Manuela, também militante do Partido Comunista do Brasil (PCdoB), descreveu o fim da participação de médicos cubanos na missão Mais Médicos como a primeira tragédia de ideologização e loucura persecutória contra a esquerda em curso em seu país.
Por outro lado, a presidenta da seção brasileira da Rede de Intelectuais e Artistas em Defesa da Humanidade, a escritora Marília Guimarães, disse que recebeu a notícia com muita dor: «Não temos mais como mudar de curso neste momento». Mas temos a esperança de que haja novas possibilidades. Estou muito triste pelo povo brasileiro», afirmou.
Enquanto isso, o Movimento dos Sem-Terra (MST) e a Rede Nacional de Médicos Populares referiram-se ao trabalho da medicina cubana e à qualidade humana e profissional de seus médicos, enfatizando que são «um exemplo do que o remédio pode ser para todos». Exemplo que as favelas e a Amazônia podem ter médicos.

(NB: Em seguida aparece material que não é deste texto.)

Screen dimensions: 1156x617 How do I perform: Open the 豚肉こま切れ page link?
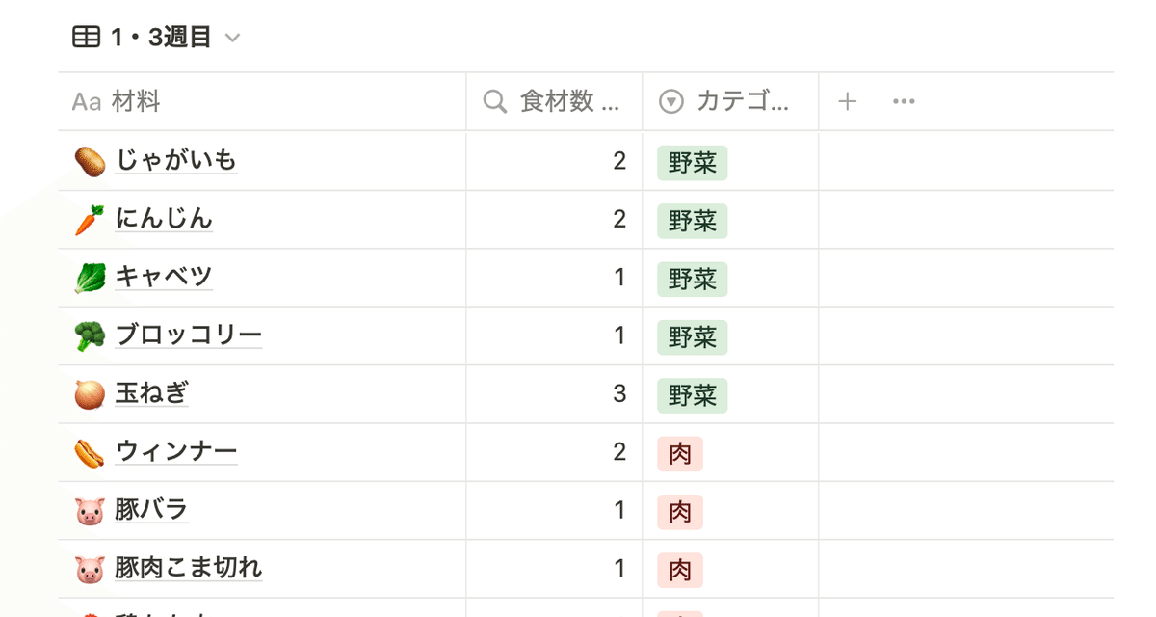(189, 567)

Exemplo que os pobres e os negros podem ser médicos. Exemplo que o Estado deve garantir a saúde como um direito. Exemplo de amor latino».
Mas, indubitavelmente, aqueles que mais sentem a partida dos médicos cubanos são os homens e mulheres, crianças e idosos que, indignados com a posição autoritária e inconsistente de seu futuro presidente, são deixados em total desrespeito.
«Nós ainda não o temos como presidente (para Bolsonaro) e ele já está desprotegendo e está devendo a este povo 8.000 médicos», disse o arquiteto brasileiro Manoel Rocha à Prensa Latina.
Pois ninguém é um segredo, diz Rocha, natural do Rio Grande do Sul, que «os médicos cubanos trabalham em áreas inóspitas de difícil acesso, onde os brasileiros não querem ir e, após saírem, os índices de saúde vão piorar».
Segundo dados do Ministério da Saúde, existem atualmente 18.240 vagas no programa de Médicos em 4.058 municípios. Cerca de 8.400 desses lugares são ocupados por cubanos, distribuídos por 2 885 cidades.
Mais de 1.500 municípios, a maioria com menos de 20.000 habitantes, só contam com médicos cubanos em seu programa, pois estão localizados em lugares remotos de extrema pobreza, onde profissionais brasileiros não querem trabalhar.